(Dataset items)

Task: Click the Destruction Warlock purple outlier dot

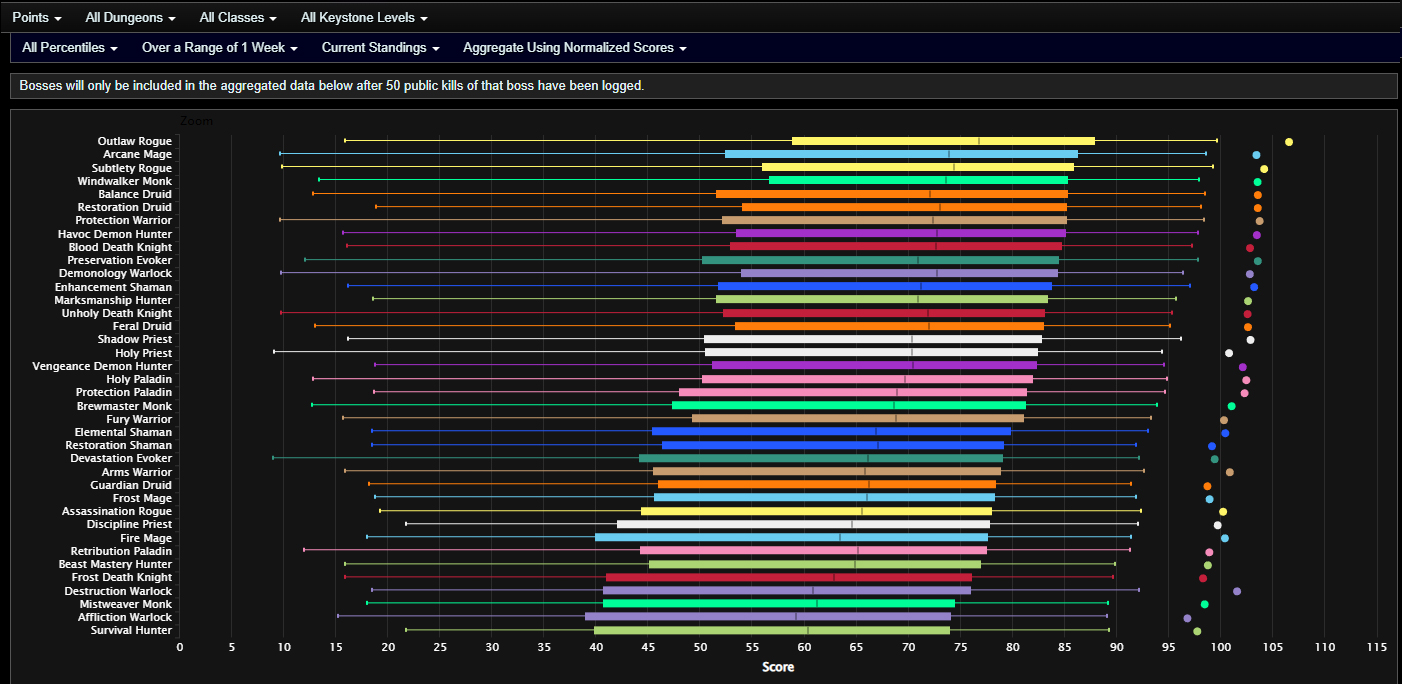Action: pos(1237,591)
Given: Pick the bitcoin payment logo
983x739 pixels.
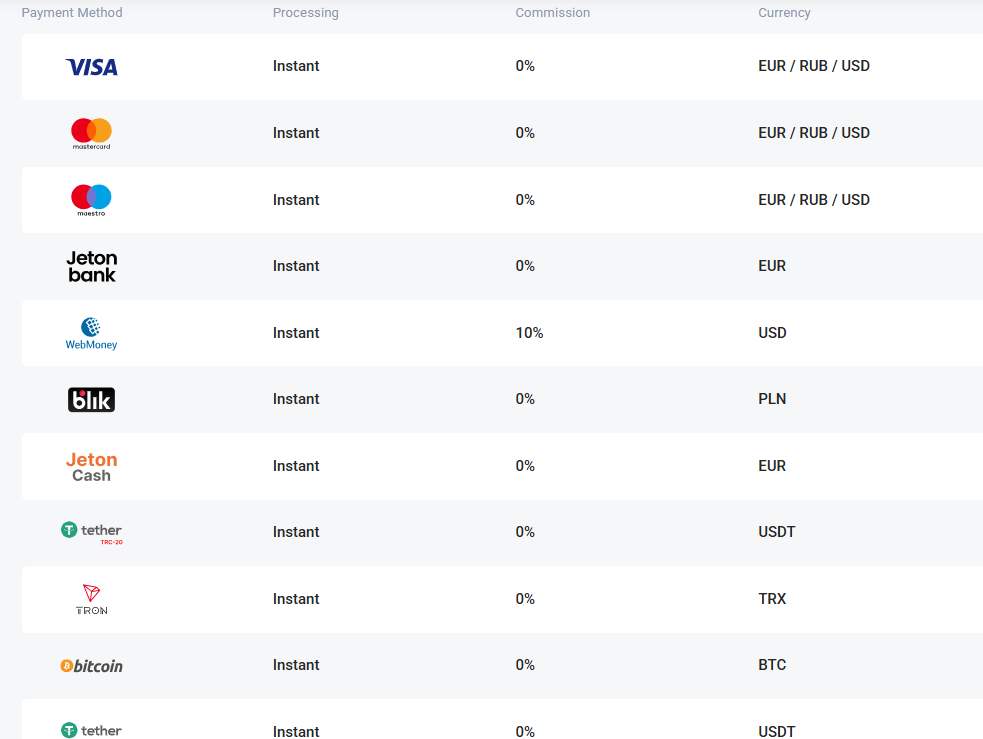Looking at the screenshot, I should (x=91, y=666).
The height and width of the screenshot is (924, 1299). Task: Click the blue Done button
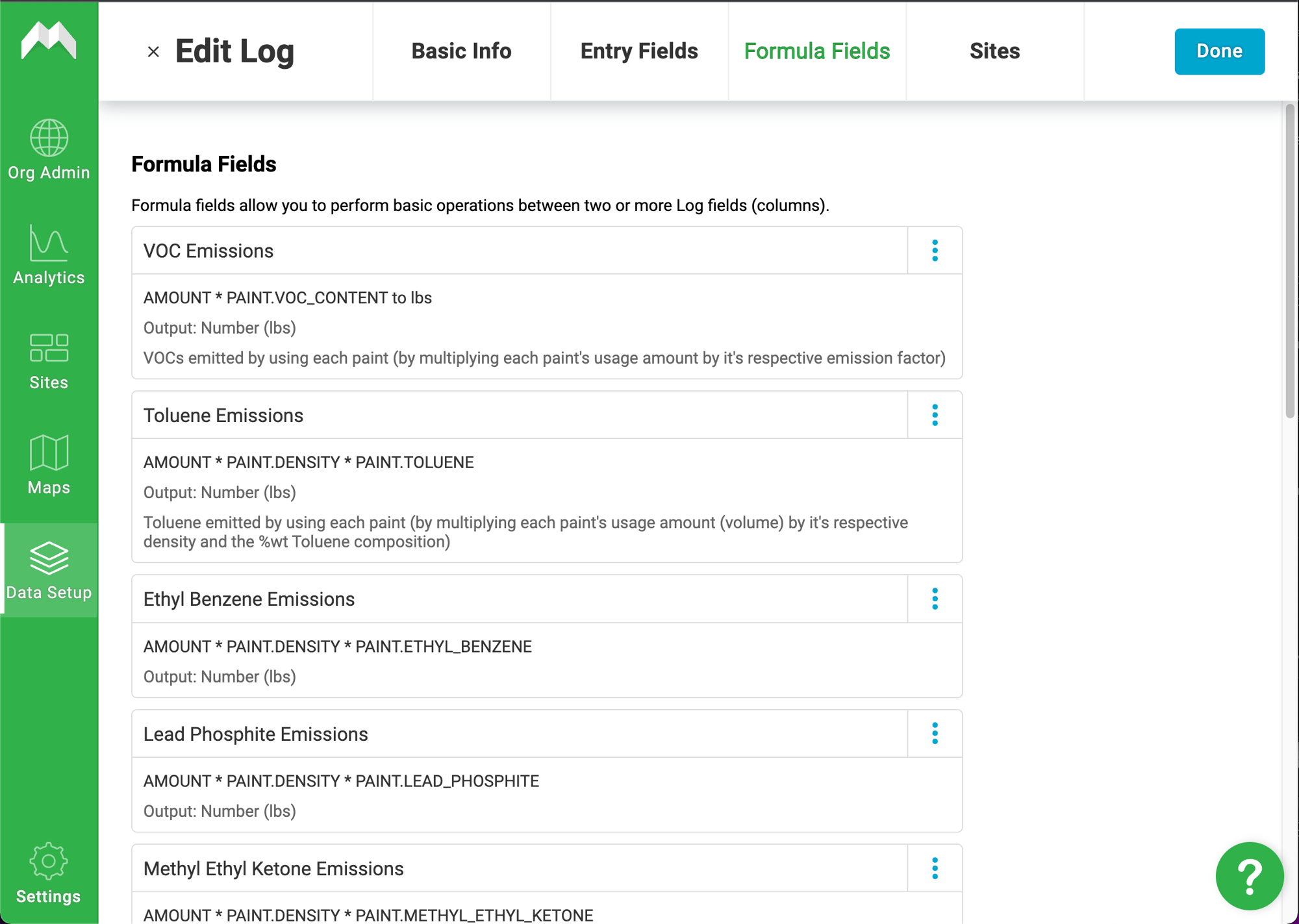pos(1219,51)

- _Assignment_
From the line with "The height and" down to the end of the entries, retype each line exactly as written, but drop the pictures.

- _Response to this task_
The height and width of the screenshot is (924, 1299). Task: Click the blue Done button
pos(1219,51)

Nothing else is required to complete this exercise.